In a recent piece for The Daily Economy, Phelan contrasted the economic performance of conservatively governed states with those administered by left-wing governors and legislatures.
“When they vote with their feet, Americans make it abundantly clear which of these models they prefer,” he wrote. From 2020 to 2025, 3.5 million Americans left “Blue” states for elsewhere in the U.S. while “Red” states gained 3.2 million residents.
“These movements will have political consequences which Democrats are unlikely to appreciate,” including shifts in congressional representation and the Electoral College. “In politics, economic policy is destiny.”
In the mix
• At his Let People Prosper Substack, FreeCon signatory and former White House economist Vance Ginn contrasted the principles and policies offered by Freedom Conservatives from those of rival movements such as Christian nationalism and National Conservatism.
“Christian nationalism is right to worry about moral decay, family breakdown, and cultural drift,” Ginn allowed, but “once the state is asked to enforce a thicker religious or national identity, the line between moral witness and coercive politics gets blurry fast.
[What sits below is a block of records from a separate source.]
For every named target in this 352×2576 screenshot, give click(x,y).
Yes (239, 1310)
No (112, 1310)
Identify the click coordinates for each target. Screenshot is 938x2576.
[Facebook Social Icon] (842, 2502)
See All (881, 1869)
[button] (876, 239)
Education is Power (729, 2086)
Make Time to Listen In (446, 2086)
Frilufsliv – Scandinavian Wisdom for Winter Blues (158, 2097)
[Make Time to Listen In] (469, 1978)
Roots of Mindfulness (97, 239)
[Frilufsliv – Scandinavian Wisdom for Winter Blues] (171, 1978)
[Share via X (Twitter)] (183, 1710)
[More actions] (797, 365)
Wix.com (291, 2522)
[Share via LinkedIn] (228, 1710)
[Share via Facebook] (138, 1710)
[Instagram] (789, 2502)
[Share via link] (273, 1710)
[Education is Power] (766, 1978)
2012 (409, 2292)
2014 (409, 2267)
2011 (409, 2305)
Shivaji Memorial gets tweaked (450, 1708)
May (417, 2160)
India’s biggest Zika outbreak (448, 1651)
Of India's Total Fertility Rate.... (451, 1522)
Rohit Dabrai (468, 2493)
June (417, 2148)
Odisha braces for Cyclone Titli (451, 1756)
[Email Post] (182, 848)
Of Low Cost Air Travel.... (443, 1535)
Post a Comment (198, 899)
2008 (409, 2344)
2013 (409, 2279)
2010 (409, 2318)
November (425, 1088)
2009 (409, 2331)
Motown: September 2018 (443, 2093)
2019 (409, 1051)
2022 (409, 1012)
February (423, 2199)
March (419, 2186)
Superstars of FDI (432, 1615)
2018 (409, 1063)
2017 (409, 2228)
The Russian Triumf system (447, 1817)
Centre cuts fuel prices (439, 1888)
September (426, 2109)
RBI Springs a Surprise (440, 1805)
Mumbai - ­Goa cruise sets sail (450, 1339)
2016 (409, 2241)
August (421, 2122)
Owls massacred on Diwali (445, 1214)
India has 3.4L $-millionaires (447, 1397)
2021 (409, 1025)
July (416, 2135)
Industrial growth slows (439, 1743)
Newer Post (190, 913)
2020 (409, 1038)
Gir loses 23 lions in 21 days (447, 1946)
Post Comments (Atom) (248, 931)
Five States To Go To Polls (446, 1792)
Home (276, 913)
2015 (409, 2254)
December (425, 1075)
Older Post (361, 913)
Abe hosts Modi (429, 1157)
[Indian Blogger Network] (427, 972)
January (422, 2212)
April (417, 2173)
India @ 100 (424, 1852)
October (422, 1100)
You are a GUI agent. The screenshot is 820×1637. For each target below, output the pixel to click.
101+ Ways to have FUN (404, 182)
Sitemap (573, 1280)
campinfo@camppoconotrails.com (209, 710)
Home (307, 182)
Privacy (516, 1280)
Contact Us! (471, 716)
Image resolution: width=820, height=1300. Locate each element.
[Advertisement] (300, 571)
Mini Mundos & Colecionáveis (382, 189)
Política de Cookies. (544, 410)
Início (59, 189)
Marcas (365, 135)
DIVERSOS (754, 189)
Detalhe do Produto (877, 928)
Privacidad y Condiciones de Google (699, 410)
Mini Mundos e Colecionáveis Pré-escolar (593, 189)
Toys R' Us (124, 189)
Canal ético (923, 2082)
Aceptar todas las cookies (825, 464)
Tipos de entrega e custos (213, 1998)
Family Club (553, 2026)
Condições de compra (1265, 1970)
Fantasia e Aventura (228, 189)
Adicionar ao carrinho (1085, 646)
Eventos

The government is not and shouldn’t be the church. It is not a good shepherd.”
And National Conservatism is “often right to criticize elite detachment, institutional rot, and the failures of global managerialism. But it too often drifts toward tariffs, industrial policy, centralized favoritism, and the idea that national strength requires more state direction.”
• At The Free Press, FreeCon signatory Jonas Du explained how Dartmouth College president Sian Beilock’s response to campus protests and controversies differed dramatically from that of other Ivy League institutions.
“While other university presidents were preoccupied with campus agitators and either fending off or capitulating to investigations by the Trump administration, Beilock used her power to keep the peace at Dartmouth,” wrote Du. “That has given her the credibility to articulate a vision of reform for American colleges and universities that she hopes will restore the public’s trust in them.”
“If we as leaders can’t take responsibility for what we’re doing and be held accountable for outcomes,” Beilock told Du, “I worry someone else will try and do it for us.”